Goals =
• A. Please reproduce the part of the Python threading discussion that opens with the words containing "import threading" and closes with "lock.release()".
• B. Extend the Python threading discussion about dumping a shared dictionary to a file, starting right after its last sentence.
--- begin Text passage ---
1

I have created python script with multithreads, each thread write value to global dict which is thread safe because each thread update the dictionary with new unique value that didn't exist before, I want each thread to save the results of the dict in the output file, but i receive "dictionary changed size during iteration", is there a way to do that like locking the dictionary for writing during dumping to a file, i tried to lock and release but didn't work

def do_function():
    while True:
         r=q.get()
         global_dict[r]={}  --> this is thread safe as r is unique it will not repeat again
         telephone,address=get_info(r)
         global_dict[r]['t']=telephone 
         global_dict[r]['a']=address

         with open("output.pickle","wb") as j:   --> save to file
              pickle.dump(global_dict,j) --> receive error dictionary changed size during iteration

         q.task_done()

global dict={}
thread=10
q = Queue(threads * 2)
for i in range(concurrent):
    t = Thread(target=do_function)
    t.daemon = True
    t.start()
for p in lst:
        q.put(p)
    q.join()
Amr
  • 2,045
  • 14
  • 17
  • The two lines of code you provided are invalid Python, and they also don't form a [mcve]. Show us what didn't work. – Arya McCarthy Aug 25 '17 at 00:24
  • Duplicate? https://stackoverflow.com/questions/1312331/using-a-global-dictionary-with-threads-in-python – Alexander Aug 25 '17 at 00:25
  • not duplicate, I have seen this, it talks about which operation in dictionary are thread safe and which one you should lock and release – Amr Aug 25 '17 at 00:41

1 Answers1

0

You do not need to do the write dict to file in threading. And maybe it is an error. Because it is a global dict. You could do it when all threads have done, just move the

with open("output.pickle","wb") as j:  
    pickle.dump(global_dict,j)

to the end of file.

Your error is caused by when a thread was dumping the dict to file, and another thread changed the dict, So the first thread will complain that dictionary changed size during iteration

EDITED 1

I Think the easy solution is do not use a global variable, then the error will not happen. like this:

import threading
lock = threading.Lock()

def do_function():
    while True:
         r=q.get()
         d={}  
         telephone,address=get_info(r)
         d['t']=telephone 
         d['a']=address
         lock.acquire()
         with open("output.pickle","ab") as j:  
              pickle.dump(d,j) 
         lock.release()
         q.task_done()
--- end Text passage ---
--- begin Given data ---
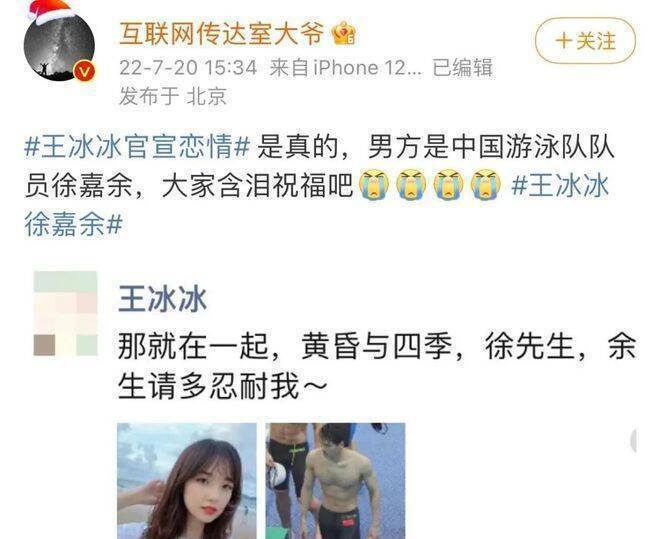660x539 pixels.
Task: View the swimmer photo thumbnail
Action: [x=335, y=481]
--- end Given data ---
Answers =
• A.
import threading
lock = threading.Lock()

def do_function():
    while True:
         r=q.get()
         d={}  
         telephone,address=get_info(r)
         d['t']=telephone 
         d['a']=address
         lock.acquire()
         with open("output.pickle","ab") as j:  
              pickle.dump(d,j) 
         lock.release()

• B.
And notice that use "ab" mode to open the file for appending not replacing, do not use the "wb".

EDITED 2

Using the lock each time write to file may have heavy cost. A work around method is each thread write to a different file which could be named by an uuid generated when get into this thread.

And a faster method is you could do a batch write and use lock when write. it will be faster than older mehod very much.

sample code:

import threading
lock = threading.Lock()

def do_function():
    buffer = []
    while True:
         r=q.get()
         d={}  
         telephone,address=get_info(r)
         d['t']=telephone 
         d['a']=address
         buffer.append(d)
         q.task_done()

         if len(buffer) >= BATCH_COUNT:
             lock.acquire()
             with open("output.pickle","ab") as j:  
                  pickle.dump(buffer,j) 
             lock.release()
             buffer = []

The BATCH_COUNT could be 1000 or 10000 or something you like.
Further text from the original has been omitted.